### Problem to work on
Write out these lines of the listing word for word, leaving out the pictures.

[Page and screen pointing data]
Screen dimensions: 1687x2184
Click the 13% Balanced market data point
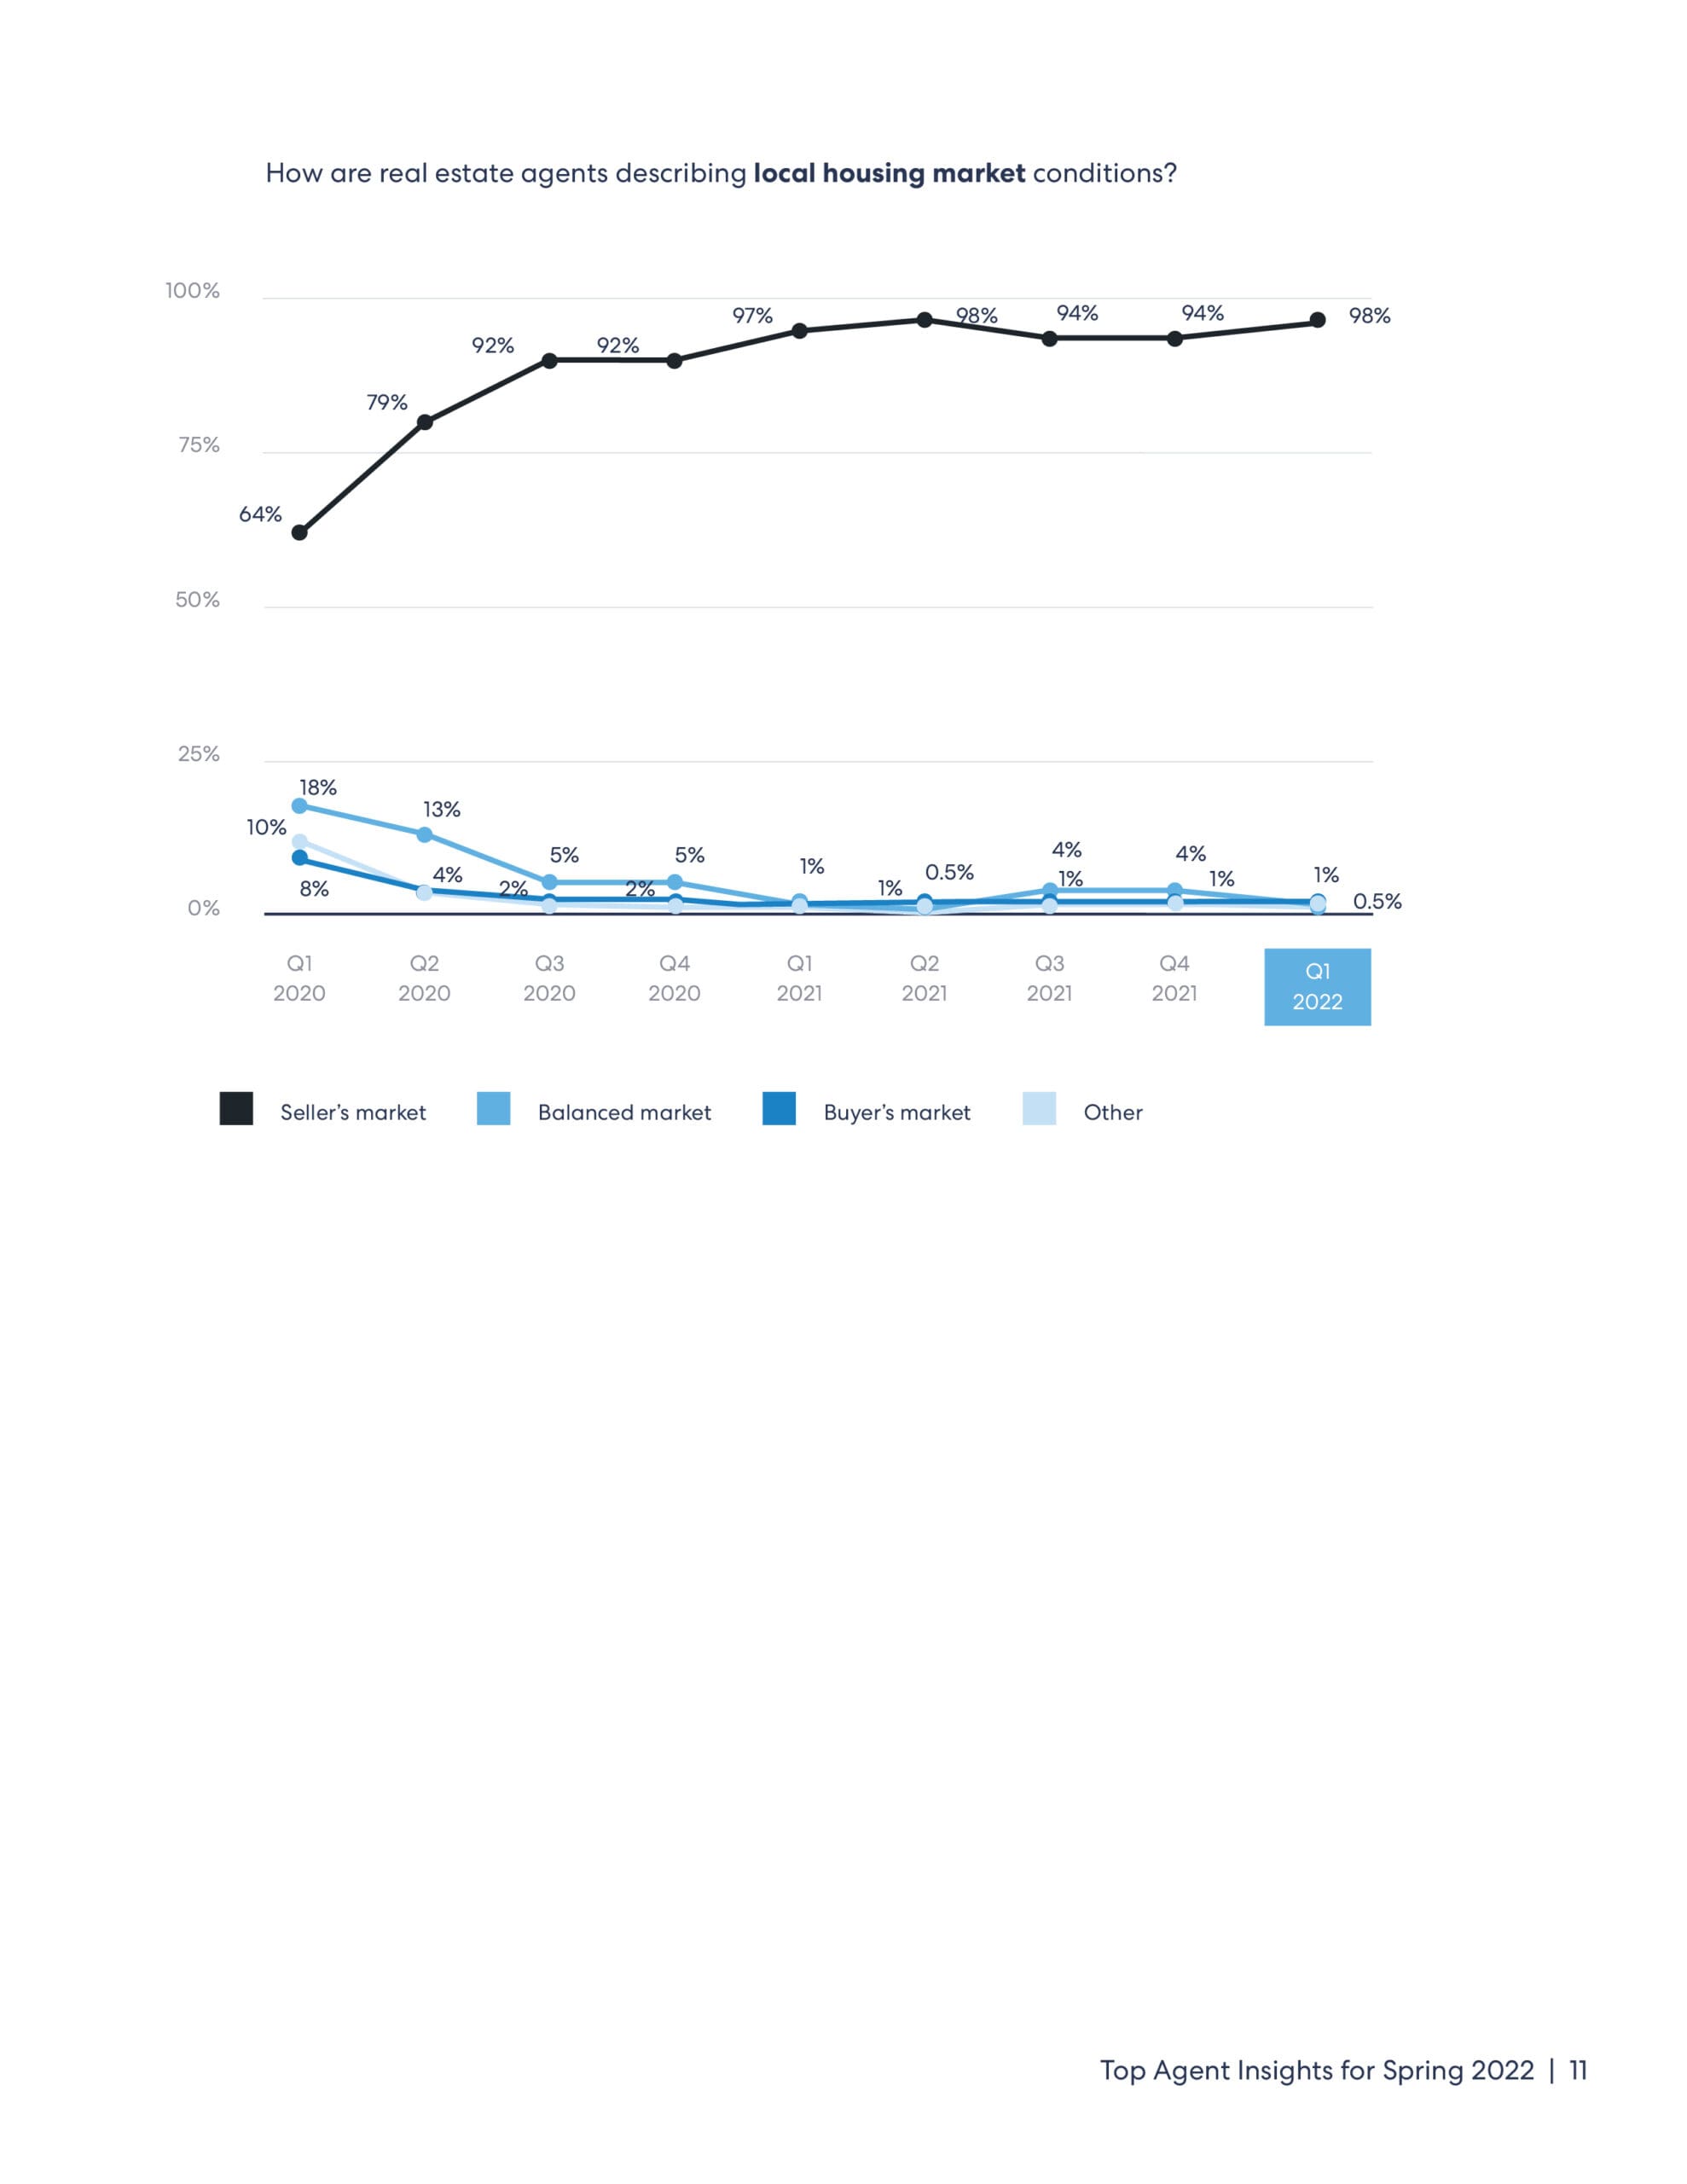424,834
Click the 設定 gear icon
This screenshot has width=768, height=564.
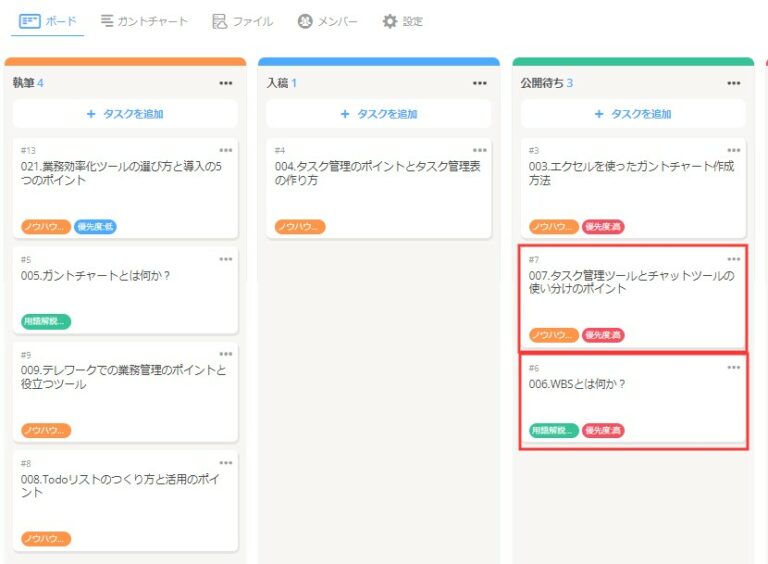click(x=390, y=21)
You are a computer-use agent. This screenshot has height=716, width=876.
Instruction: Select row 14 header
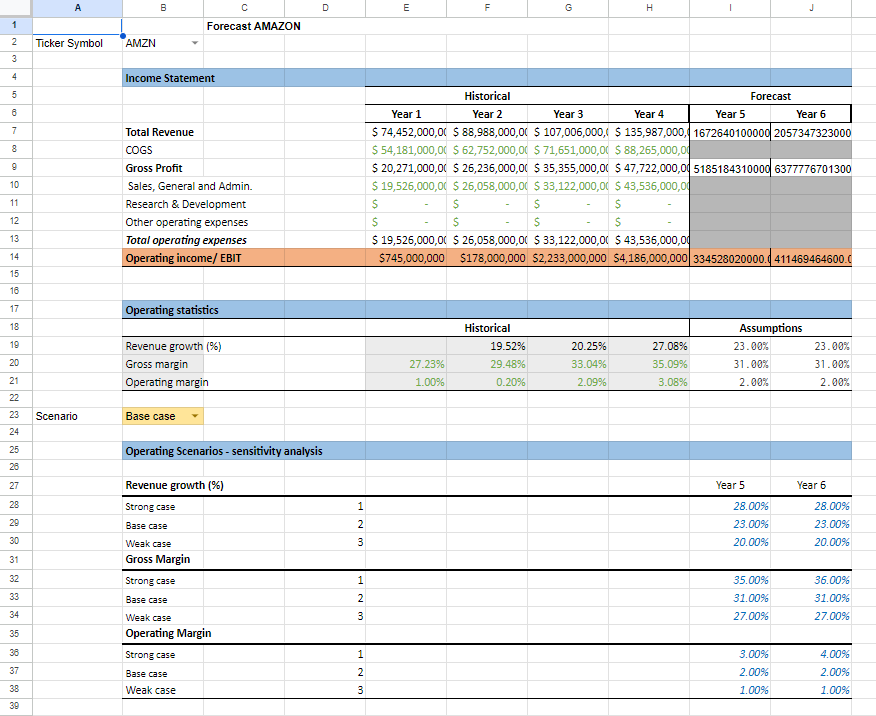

### Exercise result
Screen dimensions: 1687x2184
Click the 13% Balanced market data point
424,834
Click the 設定 gear icon
This screenshot has width=768, height=564.
click(x=390, y=21)
You are a computer-use agent. This screenshot has height=716, width=876.
Instruction: Select row 14 header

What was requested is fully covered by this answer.